White Paper

8 Steps for Analyzing Manufacturing Data for Better AI Outcomes

Introduction

Manufacturing data comes in many forms. Some data is amenable to a straightforward analysis, such as looking for statistical outliers in a washer hole’s diameter. Analysis with other types of data can be more challenging, such as the human categorization of engines that create undesirable noise.

Machine learning and artificial intelligence (AI) models can help deal with this more challenging data. But sometimes projects end in disappointment, especially when trying to replace human interpretation and categorization. Initial AI results can look promising but don’t hold up over time. This often arises due to a disconnect between data analytics, domain expertise, and confounding signals so that data is not well understood.

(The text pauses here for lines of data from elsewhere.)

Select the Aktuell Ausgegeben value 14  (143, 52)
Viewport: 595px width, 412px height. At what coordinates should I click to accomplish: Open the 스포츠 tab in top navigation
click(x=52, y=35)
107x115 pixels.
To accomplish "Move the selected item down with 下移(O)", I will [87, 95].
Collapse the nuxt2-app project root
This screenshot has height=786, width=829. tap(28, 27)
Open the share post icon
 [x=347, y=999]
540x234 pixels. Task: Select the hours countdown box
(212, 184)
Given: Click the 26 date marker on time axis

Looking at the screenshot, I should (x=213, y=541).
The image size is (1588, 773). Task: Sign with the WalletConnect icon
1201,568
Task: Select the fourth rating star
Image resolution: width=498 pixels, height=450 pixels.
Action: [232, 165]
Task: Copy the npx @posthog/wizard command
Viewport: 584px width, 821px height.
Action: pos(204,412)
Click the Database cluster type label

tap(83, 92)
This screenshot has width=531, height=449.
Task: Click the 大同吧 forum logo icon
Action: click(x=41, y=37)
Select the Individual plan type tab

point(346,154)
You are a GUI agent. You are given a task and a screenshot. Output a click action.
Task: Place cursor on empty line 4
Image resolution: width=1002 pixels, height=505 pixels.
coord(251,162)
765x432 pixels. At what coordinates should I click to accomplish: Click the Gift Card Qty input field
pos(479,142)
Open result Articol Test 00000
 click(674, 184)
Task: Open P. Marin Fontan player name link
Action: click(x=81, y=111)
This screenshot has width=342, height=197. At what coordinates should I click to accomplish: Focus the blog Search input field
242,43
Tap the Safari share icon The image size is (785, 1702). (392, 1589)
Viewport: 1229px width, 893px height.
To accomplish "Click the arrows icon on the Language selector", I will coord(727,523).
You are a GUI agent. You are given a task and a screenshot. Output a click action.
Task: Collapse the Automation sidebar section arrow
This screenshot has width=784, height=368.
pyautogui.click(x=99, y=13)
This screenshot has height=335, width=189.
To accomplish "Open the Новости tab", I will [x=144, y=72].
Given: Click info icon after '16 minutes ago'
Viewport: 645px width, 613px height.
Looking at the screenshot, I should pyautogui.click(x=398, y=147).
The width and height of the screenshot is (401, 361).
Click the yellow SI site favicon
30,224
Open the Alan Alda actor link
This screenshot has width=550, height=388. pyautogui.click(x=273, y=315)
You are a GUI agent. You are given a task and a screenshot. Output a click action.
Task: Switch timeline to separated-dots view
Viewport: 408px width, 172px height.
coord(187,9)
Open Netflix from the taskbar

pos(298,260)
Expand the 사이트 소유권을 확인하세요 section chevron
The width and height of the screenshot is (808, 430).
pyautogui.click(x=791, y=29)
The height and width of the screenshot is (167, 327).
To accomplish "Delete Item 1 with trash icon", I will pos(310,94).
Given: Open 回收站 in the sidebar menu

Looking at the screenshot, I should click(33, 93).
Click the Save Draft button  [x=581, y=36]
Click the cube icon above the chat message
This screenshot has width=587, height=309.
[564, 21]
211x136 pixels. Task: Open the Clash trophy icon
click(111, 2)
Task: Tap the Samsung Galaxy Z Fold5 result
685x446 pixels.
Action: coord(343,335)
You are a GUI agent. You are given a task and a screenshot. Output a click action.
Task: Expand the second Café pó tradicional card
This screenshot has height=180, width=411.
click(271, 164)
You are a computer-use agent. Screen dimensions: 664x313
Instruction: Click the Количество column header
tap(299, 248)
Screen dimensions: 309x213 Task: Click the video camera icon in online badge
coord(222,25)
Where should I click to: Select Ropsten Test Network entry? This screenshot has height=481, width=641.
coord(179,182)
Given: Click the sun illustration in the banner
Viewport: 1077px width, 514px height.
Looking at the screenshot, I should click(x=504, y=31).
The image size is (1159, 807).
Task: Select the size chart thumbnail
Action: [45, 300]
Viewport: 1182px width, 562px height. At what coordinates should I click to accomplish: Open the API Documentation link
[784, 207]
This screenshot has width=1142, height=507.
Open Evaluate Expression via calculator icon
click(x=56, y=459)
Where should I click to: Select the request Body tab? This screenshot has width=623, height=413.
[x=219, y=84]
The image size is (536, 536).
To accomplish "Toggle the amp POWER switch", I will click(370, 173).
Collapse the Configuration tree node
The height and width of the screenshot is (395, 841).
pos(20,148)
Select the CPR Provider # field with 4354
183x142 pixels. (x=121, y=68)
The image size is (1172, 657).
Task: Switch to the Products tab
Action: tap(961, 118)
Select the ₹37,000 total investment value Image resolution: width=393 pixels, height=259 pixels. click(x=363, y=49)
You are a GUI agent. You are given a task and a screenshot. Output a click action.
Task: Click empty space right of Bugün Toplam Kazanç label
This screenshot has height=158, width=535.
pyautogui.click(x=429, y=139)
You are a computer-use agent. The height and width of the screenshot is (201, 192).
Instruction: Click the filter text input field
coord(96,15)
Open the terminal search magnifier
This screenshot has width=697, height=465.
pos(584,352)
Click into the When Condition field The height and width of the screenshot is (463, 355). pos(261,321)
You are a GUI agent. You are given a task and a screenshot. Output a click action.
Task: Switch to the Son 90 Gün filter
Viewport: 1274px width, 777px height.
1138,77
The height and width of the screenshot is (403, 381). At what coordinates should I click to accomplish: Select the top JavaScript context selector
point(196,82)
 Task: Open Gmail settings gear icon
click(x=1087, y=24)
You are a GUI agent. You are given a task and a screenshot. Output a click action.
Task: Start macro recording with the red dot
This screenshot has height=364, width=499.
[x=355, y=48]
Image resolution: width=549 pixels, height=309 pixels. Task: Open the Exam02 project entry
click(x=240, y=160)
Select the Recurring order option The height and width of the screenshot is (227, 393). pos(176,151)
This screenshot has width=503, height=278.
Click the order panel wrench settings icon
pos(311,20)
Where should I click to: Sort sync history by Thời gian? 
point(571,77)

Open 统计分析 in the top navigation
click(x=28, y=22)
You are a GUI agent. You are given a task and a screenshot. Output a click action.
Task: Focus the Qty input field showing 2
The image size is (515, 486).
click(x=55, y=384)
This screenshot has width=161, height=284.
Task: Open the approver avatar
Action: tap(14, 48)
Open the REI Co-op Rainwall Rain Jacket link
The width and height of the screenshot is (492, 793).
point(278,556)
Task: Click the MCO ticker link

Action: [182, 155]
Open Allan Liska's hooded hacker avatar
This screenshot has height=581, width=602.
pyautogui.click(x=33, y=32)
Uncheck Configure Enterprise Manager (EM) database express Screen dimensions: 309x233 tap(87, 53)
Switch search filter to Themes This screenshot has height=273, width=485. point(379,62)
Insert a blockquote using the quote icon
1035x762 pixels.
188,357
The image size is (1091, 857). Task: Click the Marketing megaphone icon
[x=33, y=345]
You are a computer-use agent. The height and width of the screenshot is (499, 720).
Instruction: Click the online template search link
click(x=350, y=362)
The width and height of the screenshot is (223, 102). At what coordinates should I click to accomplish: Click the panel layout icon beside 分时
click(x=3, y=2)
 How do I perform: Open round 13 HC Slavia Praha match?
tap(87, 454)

These issues can be mitigated by asking questions such as:

  • Do confounding factors exist in the data?
  • Is the data in a form that is most amenable to the AI model?
  • Does the data contain the information needed to train a machine learning/AI model?
  • Does the input data contain signals that only intermittently correlate with the output data?
  • Does the training data fully cover the operating range of the measurement system?
  • Are there conditions where the training data does not cover the necessary variability?
  • How accurate is my current classification (or regression) process, and how accurate can I expect an AI model to be?

This white paper provides eight best practice steps to help engineers with limited machine learning/Al experience answer the above questions, and thus understand raw data better, which can lead to an improved outcome. It covers the functionality in MATLAB® that can be used to investigate and remedy those issues. The best practices are illustrated in three scenarios featuring audio data, image data, and time-series data.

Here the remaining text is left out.